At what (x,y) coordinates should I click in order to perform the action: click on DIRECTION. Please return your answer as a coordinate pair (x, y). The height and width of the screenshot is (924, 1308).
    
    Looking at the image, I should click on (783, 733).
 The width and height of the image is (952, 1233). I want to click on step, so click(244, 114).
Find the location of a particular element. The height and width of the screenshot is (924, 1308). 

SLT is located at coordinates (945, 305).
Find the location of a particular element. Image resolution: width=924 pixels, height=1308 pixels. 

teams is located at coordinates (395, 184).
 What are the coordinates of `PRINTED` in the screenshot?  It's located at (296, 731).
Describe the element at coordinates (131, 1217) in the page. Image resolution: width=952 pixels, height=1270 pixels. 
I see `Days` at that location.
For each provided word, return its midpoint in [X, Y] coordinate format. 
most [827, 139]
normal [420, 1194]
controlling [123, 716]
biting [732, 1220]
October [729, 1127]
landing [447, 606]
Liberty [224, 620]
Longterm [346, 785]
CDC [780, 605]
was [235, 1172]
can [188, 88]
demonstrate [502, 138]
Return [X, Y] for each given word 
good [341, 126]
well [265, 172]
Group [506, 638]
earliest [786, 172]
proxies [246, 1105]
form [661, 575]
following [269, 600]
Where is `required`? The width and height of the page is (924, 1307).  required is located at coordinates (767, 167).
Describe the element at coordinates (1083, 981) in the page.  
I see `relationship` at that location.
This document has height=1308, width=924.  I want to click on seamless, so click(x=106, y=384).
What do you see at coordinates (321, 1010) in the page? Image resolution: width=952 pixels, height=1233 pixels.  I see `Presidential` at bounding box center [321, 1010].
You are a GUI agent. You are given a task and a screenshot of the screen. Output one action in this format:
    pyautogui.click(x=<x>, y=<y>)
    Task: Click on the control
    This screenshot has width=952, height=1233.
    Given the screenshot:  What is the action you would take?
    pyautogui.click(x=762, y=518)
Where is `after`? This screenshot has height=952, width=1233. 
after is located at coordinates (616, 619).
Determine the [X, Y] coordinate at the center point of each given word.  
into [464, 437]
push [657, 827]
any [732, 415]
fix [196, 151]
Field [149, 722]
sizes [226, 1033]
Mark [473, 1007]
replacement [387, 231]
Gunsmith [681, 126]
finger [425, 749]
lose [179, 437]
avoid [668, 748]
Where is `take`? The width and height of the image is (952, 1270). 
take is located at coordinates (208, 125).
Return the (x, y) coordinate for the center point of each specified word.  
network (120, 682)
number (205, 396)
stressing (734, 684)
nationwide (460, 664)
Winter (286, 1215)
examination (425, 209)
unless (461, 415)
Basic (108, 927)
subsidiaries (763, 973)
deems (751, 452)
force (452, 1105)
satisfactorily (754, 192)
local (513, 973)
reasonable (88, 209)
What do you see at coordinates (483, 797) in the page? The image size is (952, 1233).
■ ■ ■ ■ ■ ■ ■
Direction>
Retype every one of the entries above character for character, without changing any word, number, or punctuation mark.

Solution below>
At what (x,y) coordinates should I click in order to perform the action: click on DIRECTION. Please return your answer as a coordinate pair (x, y). The height and width of the screenshot is (924, 1308).
    
    Looking at the image, I should click on (783, 733).
 The width and height of the image is (952, 1233). I want to click on step, so click(244, 114).
Find the location of a particular element. The height and width of the screenshot is (924, 1308). 

SLT is located at coordinates (945, 305).
Find the location of a particular element. Image resolution: width=924 pixels, height=1308 pixels. 

teams is located at coordinates (395, 184).
 What are the coordinates of `PRINTED` in the screenshot?  It's located at (296, 731).
Describe the element at coordinates (131, 1217) in the page. Image resolution: width=952 pixels, height=1270 pixels. 
I see `Days` at that location.
For each provided word, return its midpoint in [X, Y] coordinate format. 
most [827, 139]
normal [420, 1194]
controlling [123, 716]
biting [732, 1220]
October [729, 1127]
landing [447, 606]
Liberty [224, 620]
Longterm [346, 785]
CDC [780, 605]
was [235, 1172]
can [188, 88]
demonstrate [502, 138]
Return [X, Y] for each given word 
good [341, 126]
well [265, 172]
Group [506, 638]
earliest [786, 172]
proxies [246, 1105]
form [661, 575]
following [269, 600]
Where is `required`? The width and height of the page is (924, 1307).  required is located at coordinates (767, 167).
Describe the element at coordinates (1083, 981) in the page.  
I see `relationship` at that location.
This document has height=1308, width=924.  I want to click on seamless, so click(x=106, y=384).
What do you see at coordinates (321, 1010) in the page? Image resolution: width=952 pixels, height=1233 pixels.  I see `Presidential` at bounding box center [321, 1010].
You are a GUI agent. You are given a task and a screenshot of the screen. Output one action in this format:
    pyautogui.click(x=<x>, y=<y>)
    Task: Click on the control
    This screenshot has width=952, height=1233.
    Given the screenshot:  What is the action you would take?
    pyautogui.click(x=762, y=518)
Where is `after`? This screenshot has height=952, width=1233. 
after is located at coordinates (616, 619).
Determine the [X, Y] coordinate at the center point of each given word.  
into [464, 437]
push [657, 827]
any [732, 415]
fix [196, 151]
Field [149, 722]
sizes [226, 1033]
Mark [473, 1007]
replacement [387, 231]
Gunsmith [681, 126]
finger [425, 749]
lose [179, 437]
avoid [668, 748]
Where is `take`? The width and height of the image is (952, 1270). 
take is located at coordinates (208, 125).
Return the (x, y) coordinate for the center point of each specified word.  
network (120, 682)
number (205, 396)
stressing (734, 684)
nationwide (460, 664)
Winter (286, 1215)
examination (425, 209)
unless (461, 415)
Basic (108, 927)
subsidiaries (763, 973)
deems (751, 452)
force (452, 1105)
satisfactorily (754, 192)
local (513, 973)
reasonable (88, 209)
What do you see at coordinates (483, 797) in the page? The image size is (952, 1233).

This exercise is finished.